F.s Haus hat den Winden von bis zu 230 Stundenkilometern Stand gehalten. Ein Betondach und Steinmauern boten der Familie genügend Schutz vor Hurrikan „Matthew“. „Die Wellblechdächer meiner Nachbarn sind weggeflogen, die Wände zusammengebrochen“, sagt der Büroangestellte.

Weite Teile des Südwestens bieten ein Bild der Verwüstung. So auch die Hafenstadt Jérémie, die am Rande des Zentrums dieses Monstersturms der Kategorie 4 lag. Wind und Fluten haben die Slumvororte der gut 30.000- Einwohnerstadt fast dem Boden gleich gemacht, ein Inferno aus Holzstücke, Wellblechplatten und Möbelresten.

80 Prozent der Stadt sind nach Angaben von Jean-Michel Vigreux, Direktor der Organisation Care Haiti, zerstört. Nach Informationen der Organisation Ärzte ohne Grenzen wurde das Krankenhaus der Provinzstadt völlig zerstört.

Nur langsam wird das ganze Ausmaß der Katastrophe deutlich, da Hilfsorganisationen und Helfer nur unter Mühen in die stark betroffenen Gegenden vordringen können. In die Ortschaft Chantal etwa gelangten die Helfer nur mit Hilfe einer instabilen Bretterkonstruktion über einen Fluss. Trinkwasser, Lebensmittel und Medikamente müssen von freiwilligen Helfern auf dem Kopf über die Behelfsbrücke balanciert werden.

1,4 Millionen Menschen brauchen Hilfe

Viele kleine Brücken der Region sind zusammengebrochen, die Straßen unpassierbar. Ein Korrespondent der Agentur AFP berichtete, dass es am Mittwoch endlich vier Lastwagen des Welternährungsprogramms (WFP) und anderer Organisationen in die besonders betroffenen Städte Port-Salut und Roche-à-Bateau geschafft hatten. Damit haben nach fast einer Woche die ersten größeren Lebensmittellieferungen den stark verwüsteten Südwesten Haitis erreicht. Die Bohnenernte stand in diesen Wochen an. 80 Prozent der Pflanzungen sind jetzt zerstört. Der Preis für ein Pfund Bohnen, einem Grundnahrungsmittel im Armenhaus Lateinamerikas, hat sich auf den Märkten bereits um 50 Prozent erhöht.

Zahlreiche kleine Brücken sind zusammengebrochen, die Straßen unpassierbar

Die Berichte aus der Katastrophenregion sind mehr als besorgniserregend, urteilt das UN-Büro für humanitäre Hilfe (OCHA) in einer ersten Schadensbilanz. 2,1 Millionen Menschen sind in Haiti von dem Sturm betroffen, mindestens 1,4 Millionen Menschen brauchen Hilfe.

„Einige Städte und Dörfer sind fast von der Landkarte gefegt worden.
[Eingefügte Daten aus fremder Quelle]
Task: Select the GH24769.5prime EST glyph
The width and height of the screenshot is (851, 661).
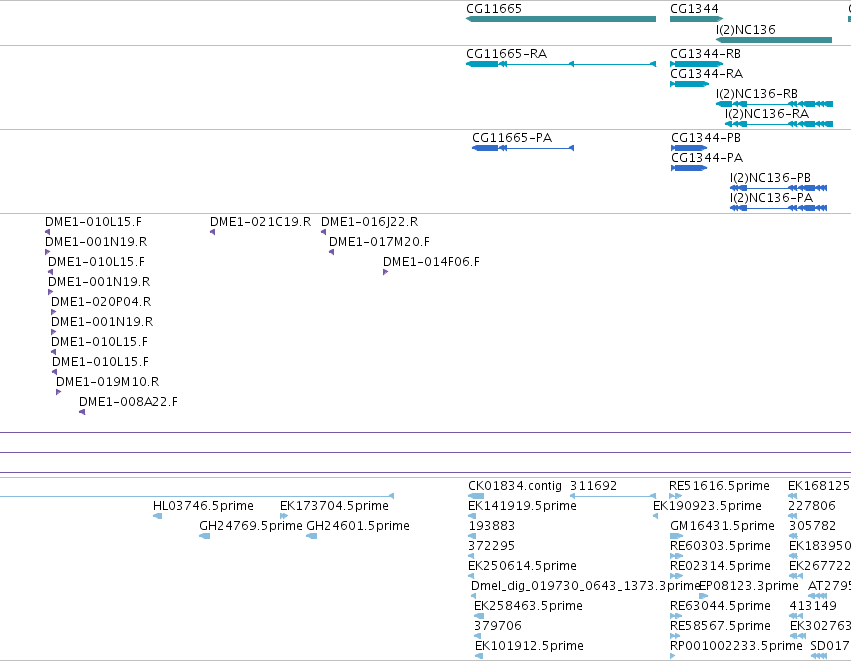Action: point(205,536)
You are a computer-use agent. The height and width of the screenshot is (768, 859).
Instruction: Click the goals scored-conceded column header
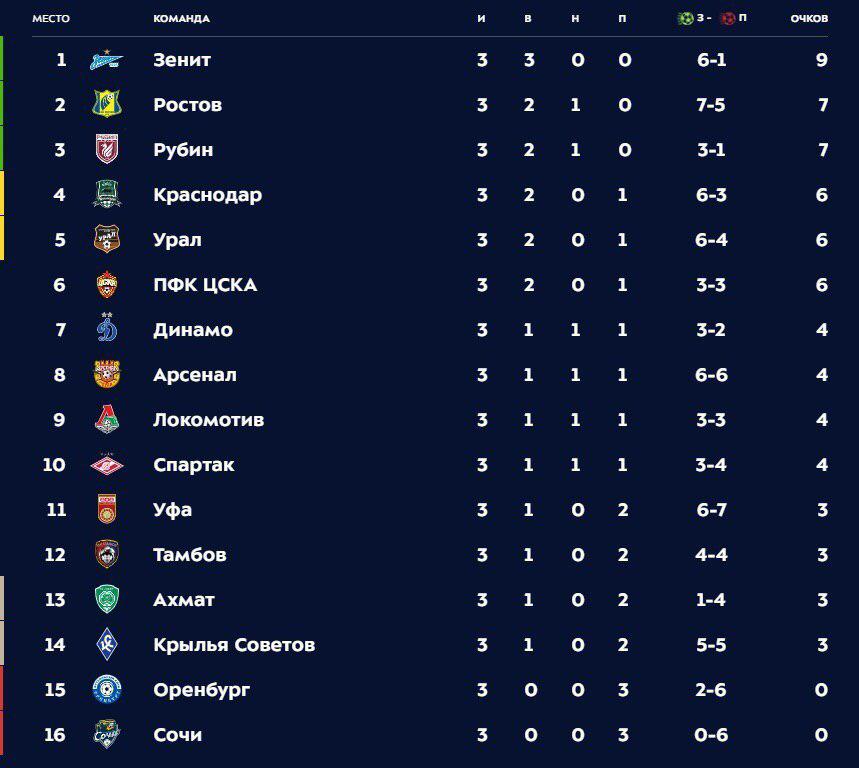712,18
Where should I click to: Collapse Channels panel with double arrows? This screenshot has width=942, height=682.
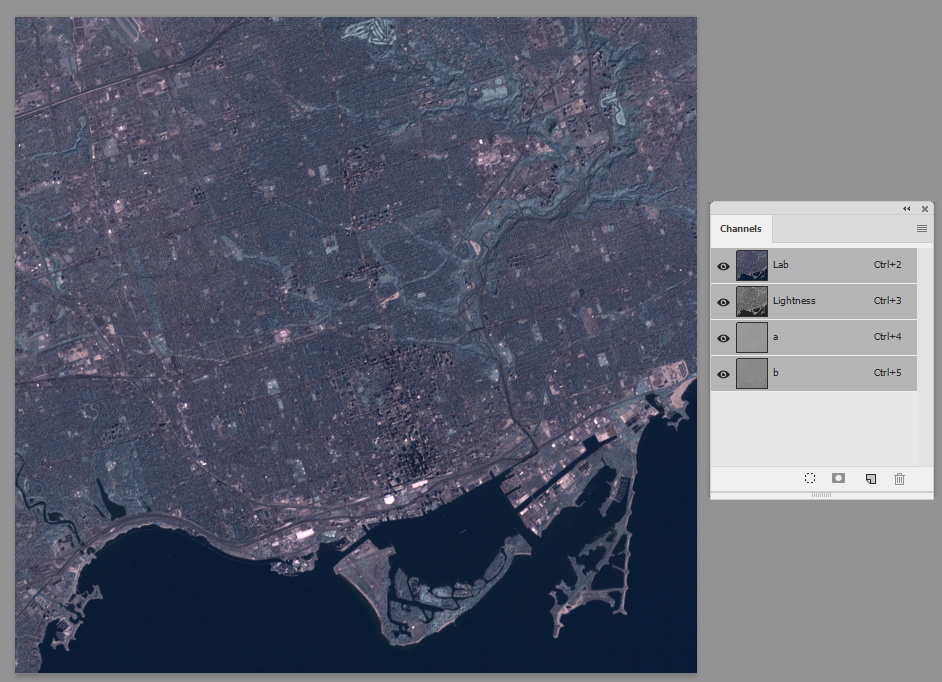tap(907, 209)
Felder und Essensreserven wurden zerstört. Mindestens 300 Schulen wurden beschädigt“, bilanzierte UN-Generalsekretär Ban Ki Moon. Nach Einschätzung von OCHA vor Ort werden fast 110 Millionen Euro benötigt, um rund 750.000 Menschen, die die Hilfe am dringendsten brauchen würden, in den nächsten drei Monaten zu versorgen. Aber lediglich 20 Prozent habe die UN aus den Mitgliedsstaaten zugesagt bekommen.

Viele Cholera-Erkrankte

Die wirkliche Anzahl der Toten ist noch nicht bekannt. Nach Angaben der haitianischen Zivilschutzbehörde in Port-au-Prince wurden offiziell 473 Tote und Dutzende Personen als „verschwunden“ registriert. Dem widerspricht das haitianisch-karibische Nachrichtennetzwerk HCNN. Es beziffert die Zahl der Toten nach einer eigenen Umfrage bei Bürgermeistern auf über 1.300.
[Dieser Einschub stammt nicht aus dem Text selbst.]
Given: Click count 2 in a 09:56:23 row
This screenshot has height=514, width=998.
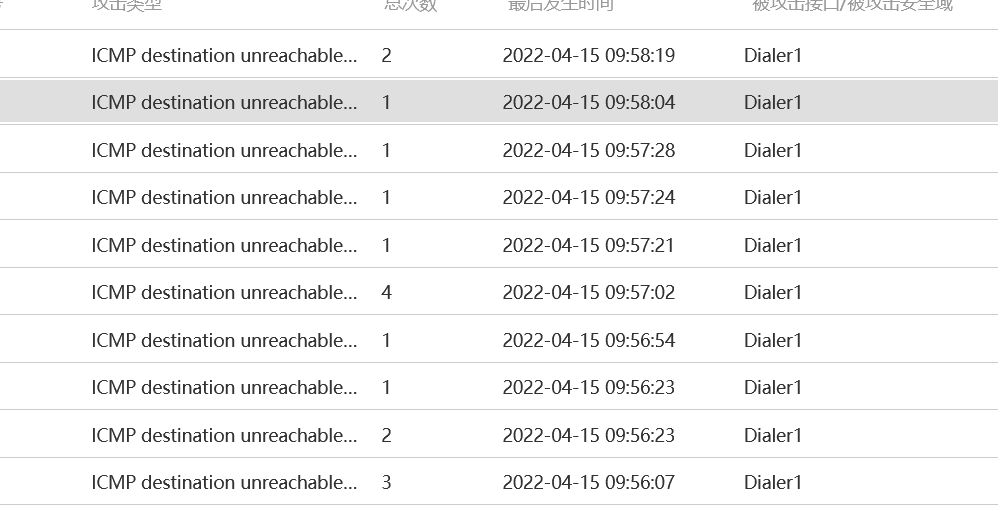Looking at the screenshot, I should coord(386,435).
Die Zahl dürfte sich in den nächsten Wochen durch die zahlreichen Cholera-Erkrankten noch erhöhen. Bei den Überschwemmungen wurden auch die Latrinen und Friedhöfe überflutet. Leichen und Tierkadaver treiben in den Flüssen. Da kein oder kaum sauberes Trinkwasser vorhanden ist, nutzen die Menschen kontaminiertes Wasser aus den Flüssen und Zisternen zum Kochen. HCNN berichtet mit Bezug auf offizielle Quellen vor Ort bereits von mindestens 160 Cholera-Tote in dem Katastrophengebiet. Die Weltgesundheitsorganisation (WHO) hat eine Million Impfdosen gegen Cholera in das zerstörte Gebiet geschickt.

Eigentlich hätten am Tag nach dem Hurrikan in Haiti Präsidentschaftswahlen stattfinden sollen. Doch der Urnengang musste abgesagt werden. Ein neuer Termin soll am Freitag bekannt gegeben werden.